%%

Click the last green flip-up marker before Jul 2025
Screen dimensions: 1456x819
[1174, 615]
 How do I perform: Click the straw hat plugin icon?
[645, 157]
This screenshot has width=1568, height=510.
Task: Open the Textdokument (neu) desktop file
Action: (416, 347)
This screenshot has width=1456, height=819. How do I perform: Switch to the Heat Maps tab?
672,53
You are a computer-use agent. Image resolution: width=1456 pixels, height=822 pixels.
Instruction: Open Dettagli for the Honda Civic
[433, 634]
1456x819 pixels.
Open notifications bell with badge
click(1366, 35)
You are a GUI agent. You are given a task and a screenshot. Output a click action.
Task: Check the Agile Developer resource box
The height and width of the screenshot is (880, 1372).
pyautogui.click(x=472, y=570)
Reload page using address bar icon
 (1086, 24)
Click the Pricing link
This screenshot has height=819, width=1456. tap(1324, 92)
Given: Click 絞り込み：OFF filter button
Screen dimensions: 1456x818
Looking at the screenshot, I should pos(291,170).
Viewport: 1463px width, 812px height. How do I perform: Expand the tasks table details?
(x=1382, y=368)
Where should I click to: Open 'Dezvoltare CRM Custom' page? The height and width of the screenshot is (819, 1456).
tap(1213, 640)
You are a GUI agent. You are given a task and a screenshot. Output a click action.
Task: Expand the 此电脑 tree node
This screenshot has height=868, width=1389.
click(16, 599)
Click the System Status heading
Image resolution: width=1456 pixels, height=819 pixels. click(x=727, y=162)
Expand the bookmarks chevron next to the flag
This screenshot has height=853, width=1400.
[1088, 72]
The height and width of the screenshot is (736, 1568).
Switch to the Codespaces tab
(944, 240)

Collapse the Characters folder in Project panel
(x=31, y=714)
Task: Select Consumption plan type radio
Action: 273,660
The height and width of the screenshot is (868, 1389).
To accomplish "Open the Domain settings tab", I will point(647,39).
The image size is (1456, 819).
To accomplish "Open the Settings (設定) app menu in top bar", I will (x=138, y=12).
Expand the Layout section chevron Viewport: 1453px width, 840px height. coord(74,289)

%%

Task goal
Output an exact copy of each record.

Written response
Click the last green flip-up marker before Jul 2025
Screen dimensions: 1456x819
[1174, 615]
 How do I perform: Click the straw hat plugin icon?
[645, 157]
This screenshot has width=1568, height=510.
Task: Open the Textdokument (neu) desktop file
Action: (416, 347)
This screenshot has width=1456, height=819. How do I perform: Switch to the Heat Maps tab?
672,53
You are a computer-use agent. Image resolution: width=1456 pixels, height=822 pixels.
Instruction: Open Dettagli for the Honda Civic
[433, 634]
1456x819 pixels.
Open notifications bell with badge
click(1366, 35)
You are a GUI agent. You are given a task and a screenshot. Output a click action.
Task: Check the Agile Developer resource box
The height and width of the screenshot is (880, 1372).
pyautogui.click(x=472, y=570)
Reload page using address bar icon
 (1086, 24)
Click the Pricing link
This screenshot has height=819, width=1456. tap(1324, 92)
Given: Click 絞り込み：OFF filter button
Screen dimensions: 1456x818
Looking at the screenshot, I should pos(291,170).
Viewport: 1463px width, 812px height. How do I perform: Expand the tasks table details?
(x=1382, y=368)
Where should I click to: Open 'Dezvoltare CRM Custom' page? The height and width of the screenshot is (819, 1456).
tap(1213, 640)
You are a GUI agent. You are given a task and a screenshot. Output a click action.
Task: Expand the 此电脑 tree node
This screenshot has height=868, width=1389.
click(16, 599)
Click the System Status heading
Image resolution: width=1456 pixels, height=819 pixels. click(x=727, y=162)
Expand the bookmarks chevron next to the flag
This screenshot has height=853, width=1400.
[1088, 72]
The height and width of the screenshot is (736, 1568).
Switch to the Codespaces tab
(944, 240)

Collapse the Characters folder in Project panel
(x=31, y=714)
Task: Select Consumption plan type radio
Action: 273,660
The height and width of the screenshot is (868, 1389).
To accomplish "Open the Domain settings tab", I will point(647,39).
The image size is (1456, 819).
To accomplish "Open the Settings (設定) app menu in top bar", I will (x=138, y=12).
Expand the Layout section chevron Viewport: 1453px width, 840px height. coord(74,289)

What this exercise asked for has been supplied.